- Born: July 11, 1984 (age 41) Saint John, New Brunswick

Team
- Curling club: Thistle-St. Andrews CC, Saint John, NB
- Skip: Jason Roach
- Third: Darren Roach
- Second: Spencer Mawhinney
- Lead: Jared Bezanson

Curling career
- Member Association: New Brunswick
- Brier appearances: 2 (2013, 2014)
- Top CTRS ranking: 20th (2013–14)

= Jason Roach (curler) =

Canadian curler (born 1984)

Jason Roach (born July 11, 1984, in Saint John, New Brunswick) is a Canadian curler.
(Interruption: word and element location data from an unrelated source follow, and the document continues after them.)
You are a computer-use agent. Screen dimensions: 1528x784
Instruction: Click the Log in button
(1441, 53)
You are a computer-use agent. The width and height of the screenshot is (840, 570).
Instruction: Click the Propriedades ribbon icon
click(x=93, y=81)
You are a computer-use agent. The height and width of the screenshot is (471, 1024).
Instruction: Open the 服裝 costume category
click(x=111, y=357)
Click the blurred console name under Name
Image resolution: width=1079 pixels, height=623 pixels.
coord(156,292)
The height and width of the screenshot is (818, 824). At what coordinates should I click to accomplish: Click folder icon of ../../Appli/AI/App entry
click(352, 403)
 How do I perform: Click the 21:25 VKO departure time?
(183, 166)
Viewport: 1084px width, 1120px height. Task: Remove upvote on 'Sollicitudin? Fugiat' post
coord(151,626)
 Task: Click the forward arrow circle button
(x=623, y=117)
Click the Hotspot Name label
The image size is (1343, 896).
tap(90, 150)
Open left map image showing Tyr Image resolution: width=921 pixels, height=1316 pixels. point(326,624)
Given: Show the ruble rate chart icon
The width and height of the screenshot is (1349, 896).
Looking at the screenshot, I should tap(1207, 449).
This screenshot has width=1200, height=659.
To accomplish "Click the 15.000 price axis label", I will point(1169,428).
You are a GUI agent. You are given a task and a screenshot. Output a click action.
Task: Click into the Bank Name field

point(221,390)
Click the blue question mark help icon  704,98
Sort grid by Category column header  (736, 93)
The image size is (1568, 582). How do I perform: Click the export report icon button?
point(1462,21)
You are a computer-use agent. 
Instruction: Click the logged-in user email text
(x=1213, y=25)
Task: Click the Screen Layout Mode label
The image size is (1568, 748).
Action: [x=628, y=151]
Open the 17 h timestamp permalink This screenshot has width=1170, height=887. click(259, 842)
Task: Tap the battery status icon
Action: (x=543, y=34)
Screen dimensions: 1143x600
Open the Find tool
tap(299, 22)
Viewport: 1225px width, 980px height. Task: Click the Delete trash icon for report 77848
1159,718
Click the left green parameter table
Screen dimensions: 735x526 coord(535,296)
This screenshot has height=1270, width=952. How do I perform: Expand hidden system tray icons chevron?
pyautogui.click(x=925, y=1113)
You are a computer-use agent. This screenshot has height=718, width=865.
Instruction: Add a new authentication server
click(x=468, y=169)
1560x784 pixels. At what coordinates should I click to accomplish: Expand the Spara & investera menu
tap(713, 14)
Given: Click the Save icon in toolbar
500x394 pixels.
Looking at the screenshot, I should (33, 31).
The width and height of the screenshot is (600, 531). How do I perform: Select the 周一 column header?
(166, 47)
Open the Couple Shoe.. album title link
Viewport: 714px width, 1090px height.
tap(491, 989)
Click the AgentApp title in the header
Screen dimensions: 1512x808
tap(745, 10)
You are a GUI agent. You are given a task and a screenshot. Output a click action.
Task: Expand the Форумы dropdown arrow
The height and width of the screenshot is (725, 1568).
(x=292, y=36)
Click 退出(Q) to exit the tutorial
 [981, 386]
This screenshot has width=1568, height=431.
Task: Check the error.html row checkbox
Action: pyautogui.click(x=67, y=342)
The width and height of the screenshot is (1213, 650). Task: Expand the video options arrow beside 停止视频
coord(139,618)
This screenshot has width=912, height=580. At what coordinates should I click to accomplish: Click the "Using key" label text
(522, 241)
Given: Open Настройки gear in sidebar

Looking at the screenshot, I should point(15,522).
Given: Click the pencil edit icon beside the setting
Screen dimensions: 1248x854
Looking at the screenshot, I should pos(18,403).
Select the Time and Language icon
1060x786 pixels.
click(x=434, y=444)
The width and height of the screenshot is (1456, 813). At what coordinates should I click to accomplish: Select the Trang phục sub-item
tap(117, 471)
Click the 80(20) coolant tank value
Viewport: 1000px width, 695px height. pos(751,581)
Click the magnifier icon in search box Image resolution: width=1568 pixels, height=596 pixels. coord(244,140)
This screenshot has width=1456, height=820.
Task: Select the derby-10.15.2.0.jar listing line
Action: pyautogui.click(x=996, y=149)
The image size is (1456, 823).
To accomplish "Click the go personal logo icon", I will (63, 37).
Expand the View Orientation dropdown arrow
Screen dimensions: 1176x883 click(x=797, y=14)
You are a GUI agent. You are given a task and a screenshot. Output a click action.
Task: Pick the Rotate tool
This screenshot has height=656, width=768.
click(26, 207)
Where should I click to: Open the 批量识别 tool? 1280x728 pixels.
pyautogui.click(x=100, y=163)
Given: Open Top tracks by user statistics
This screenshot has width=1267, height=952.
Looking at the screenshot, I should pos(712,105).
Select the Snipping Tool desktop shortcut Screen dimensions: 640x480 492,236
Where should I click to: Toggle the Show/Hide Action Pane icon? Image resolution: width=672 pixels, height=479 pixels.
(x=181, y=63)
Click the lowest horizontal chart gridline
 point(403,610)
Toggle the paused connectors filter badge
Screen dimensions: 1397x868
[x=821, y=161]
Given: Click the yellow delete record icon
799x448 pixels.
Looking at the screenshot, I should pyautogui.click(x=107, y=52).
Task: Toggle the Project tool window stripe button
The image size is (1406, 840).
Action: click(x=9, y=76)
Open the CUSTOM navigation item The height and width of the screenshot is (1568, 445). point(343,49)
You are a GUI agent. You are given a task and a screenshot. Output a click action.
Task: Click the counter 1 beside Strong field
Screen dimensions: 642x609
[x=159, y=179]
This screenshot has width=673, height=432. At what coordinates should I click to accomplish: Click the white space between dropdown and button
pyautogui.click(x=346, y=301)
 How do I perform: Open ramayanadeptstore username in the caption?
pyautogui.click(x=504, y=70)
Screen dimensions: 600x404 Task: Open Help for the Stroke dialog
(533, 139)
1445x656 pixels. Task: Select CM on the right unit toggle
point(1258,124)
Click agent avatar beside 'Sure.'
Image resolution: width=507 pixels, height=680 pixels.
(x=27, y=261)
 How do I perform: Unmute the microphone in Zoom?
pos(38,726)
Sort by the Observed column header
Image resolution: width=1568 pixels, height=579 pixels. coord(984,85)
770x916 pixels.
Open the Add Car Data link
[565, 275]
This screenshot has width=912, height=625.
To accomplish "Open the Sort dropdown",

Roach twice (2004 and 2005) won the New Brunswick men's junior championships playing third on a team skipped by Ryan Sherrard. The team won the Canadian Junior Curling Championships in their first attempt in 2004. They had finished the round-robin with a 9–3 record, in a three-way tie for first. The team would go on to win both of their playoff games, including the final against Manitoba's Daley Peters. The team then represented Canada at the 2004 World Junior Curling Championships. The team finished the round-robin with a 5–4 record, tied with Korea. However, they lost in the tie-breaker match against the Koreans. At the 2005 Canadian Junior Curling Championships they could not repeat their title, finishing with a 5–7 record.

After juniors, Roach would go on to play for a number of different teams. He joined up with Grattan in 2012. Roach has played just two seasons on the World Curling Tour. His first season was 2008-09 playing second for Jim Sullivan where they played in two events, the Diversified Transportation Canada Cup Qualifier and the Challenge Casino de Charlevoix. His second WCT season was with Grattan where they played in the 2012 Curling Masters Champéry.

Roach made his first Brier appearance when the Grattan rink won the 2013 Molson Canadian Men's Provincial Curling Championship, qualifying the team to represent New Brunswick at the 2013 Tim Hortons Brier. His brother, Darren Roach plays second for the team and was also a teammate on his Canadian junior championship team.